On Jan 13, 2010, at 1:24 PM, Howard Chu wrote:

> Simon Wilkinson wrote:
>> On 5 Jan 2010, at 18:33, Quanah Gibson-Mount wrote:
>>> --On Tuesday, December 22, 2009 7:40 PM -0800 Howard Chu <hyc@symas.com 
>>>> wrote:
>>>> With 2.4.21 out, and hopefully stable enough to promote to the next
>>>> Stable release, it's time to feature-freeze 2.4 and prepare for the  
>>>> 2.5
>>>> branch. As I already announced to the OpenLDAP-Committers, we're also
>>>> planning to switch from CVS to GIT in mid-January. Commits for 2.5  
>>>> will
>>>> begin after we've settled into GIT.
>>> Yeah!  One question from the RE side, is how to best handle 2.4  
>>> fixes with HEAD getting further & further apart.
>> You also want to consider how git's tools for branching and merging  
>> fit together. We went through this with OpenAFS last year, guided by  
>> some very helpful conversations with Shawn Pearce. Basically, the  
>> fundamental question is whether you want a merge based workflow, one  
>> based around cherry-picks, or some hybrid version of the two.

I think it would be good to maintain a central repository for trunk and each release branch, and cherry-pick patches over (possibly with back porting).

Individual developers can more easily share work between them, but there should still be a central place to get trunk and release branches.

So the workflow would, from a project perspective, be the same with git.  Committers would 'push' to trunk, release engineers would cherry pick and commit onto release branches.

>> If you have a merge based workflow, then the model is that you make  
>> that change on a branch, and then merge that branch into the head.  
>> OpenAFS (and OpenLDAP, by the sounds of things) had a model where we  
>> committed to HEAD, and then 'pulled-up' to the relevant branches.

s/pulled-up/cherry-picked (with back porting as needed)/

>> You  
>> can't do that with a git merge,

Yes you can.  We do in at my day job all the time.

>> because the commit on HEAD includes  
>> the history of everything else on head, which you definitely don't  
>> want to pull into the branch.

Individuals commit on their own local clones, and use 'git push' onto the project's trunk.  Release engineers can then cherry-pick the trunk patch onto their local clone of the release branch and push to the project's release branch.
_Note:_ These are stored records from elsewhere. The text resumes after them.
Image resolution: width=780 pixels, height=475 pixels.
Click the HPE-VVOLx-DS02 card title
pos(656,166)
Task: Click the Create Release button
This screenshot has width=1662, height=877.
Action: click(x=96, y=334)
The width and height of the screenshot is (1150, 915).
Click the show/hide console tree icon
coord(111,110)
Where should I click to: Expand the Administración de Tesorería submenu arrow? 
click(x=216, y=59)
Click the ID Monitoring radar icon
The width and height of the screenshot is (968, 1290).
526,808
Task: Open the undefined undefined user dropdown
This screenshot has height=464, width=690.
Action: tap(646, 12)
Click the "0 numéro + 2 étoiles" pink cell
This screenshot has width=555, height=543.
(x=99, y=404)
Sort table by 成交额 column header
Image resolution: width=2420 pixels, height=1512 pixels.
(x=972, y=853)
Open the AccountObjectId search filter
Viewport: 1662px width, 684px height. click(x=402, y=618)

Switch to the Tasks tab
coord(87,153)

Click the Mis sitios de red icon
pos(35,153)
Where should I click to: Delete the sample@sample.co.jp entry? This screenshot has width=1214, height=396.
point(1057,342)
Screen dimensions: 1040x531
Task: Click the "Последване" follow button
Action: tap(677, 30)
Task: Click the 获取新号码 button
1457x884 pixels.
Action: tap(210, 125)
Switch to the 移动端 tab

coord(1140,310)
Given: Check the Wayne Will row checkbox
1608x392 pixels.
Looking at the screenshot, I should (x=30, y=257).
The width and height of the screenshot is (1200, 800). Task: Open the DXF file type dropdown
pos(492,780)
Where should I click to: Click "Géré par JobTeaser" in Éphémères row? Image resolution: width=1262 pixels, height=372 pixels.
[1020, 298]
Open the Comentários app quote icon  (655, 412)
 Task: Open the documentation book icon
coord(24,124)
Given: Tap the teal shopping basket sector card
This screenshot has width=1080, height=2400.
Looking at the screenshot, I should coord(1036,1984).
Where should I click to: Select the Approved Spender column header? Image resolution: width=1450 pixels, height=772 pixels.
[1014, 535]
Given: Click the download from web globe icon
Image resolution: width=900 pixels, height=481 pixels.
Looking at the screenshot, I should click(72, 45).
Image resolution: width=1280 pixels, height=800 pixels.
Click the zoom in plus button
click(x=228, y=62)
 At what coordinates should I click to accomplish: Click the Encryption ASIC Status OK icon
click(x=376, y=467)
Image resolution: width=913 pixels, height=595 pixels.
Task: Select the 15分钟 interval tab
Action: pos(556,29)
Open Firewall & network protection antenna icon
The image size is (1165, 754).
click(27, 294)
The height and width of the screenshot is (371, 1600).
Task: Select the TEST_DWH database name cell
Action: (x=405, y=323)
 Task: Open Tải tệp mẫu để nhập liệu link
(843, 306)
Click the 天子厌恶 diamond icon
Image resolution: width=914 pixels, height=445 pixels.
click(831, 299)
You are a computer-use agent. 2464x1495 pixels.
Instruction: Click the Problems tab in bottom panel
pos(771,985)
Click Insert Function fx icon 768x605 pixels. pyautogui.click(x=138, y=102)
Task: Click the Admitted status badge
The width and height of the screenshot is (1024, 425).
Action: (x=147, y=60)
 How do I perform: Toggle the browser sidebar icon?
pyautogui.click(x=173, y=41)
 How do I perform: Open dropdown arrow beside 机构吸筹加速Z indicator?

>> So, we ended up deciding to cherry-pick  
>> pullups. This makes it harder to tell whether we've missed anything  
>> that should be pulled up, but "git cherry" helps ease that pain, and  
>> it means we keep our existing workflow.

What I use to do when I was the release engineer is to have a "merge-point" tag on trunk (per release branch) to track what changes I've merged into release branch.  When I cherry picked everything that was to be cherry picked over, I'd move the merge-point forward to HEAD.  That way when I came back weeks or months latter, I knew exactly where I left off.

One can do the same in git.

Also important is to diff trunk and the release branch to make sure differences are what you expect them to be.  This of course is more feasible for the trunk and the current release, less so for the release your phasing out.  But with the release your phasing out, you ought to be quite selective in what you pull over.

>> I'd also strongly recommend that you take a look at Shawn's "gerrit"  
>> tool.  This provides a code review tool for patch submission, and  
>> hugely simplifies the process of controlling push access to a git  
>> tree, and reviewing the changes that you accept.

We've never had any restrictions on commits.   We always done design review pre commit and peer review post commit.

Since we push to trunk first, there is little need to have "sign-offs" or restrictions.

And we've never had the repo enforce who can commit to release branches.  We could have done this with CVS but figured it was easier just to tell folks what they are or are not allowed to do and deal with violations after the fact (e.g., slap wrist).

>> I'm happy to talk to you about OpenAFS's experiences in all of this,  
>> if you'd like more details.
> Absolutely, thanks for the offer. Up till now my use of git has been extremely
> basic. It wouldn't bother me too much to continue the CVS-style workflow we've
> had,

I would strong recommend that one should not change both repo software and engineering process at the same time.  First, switch repo software.  Learn it.  Then, if consider changes the workflow.

> but if there are better ways that involve less manual labor, we certainly
> want to know.

Whose labor?   Release engineer is always going to be tedious (sorry).  Certainly there are things that can make release engineers life easier, but I'd focus on those which don't shift the burden elsewhere.   In particular, I think it would be unwise to make development processes in general more tedious.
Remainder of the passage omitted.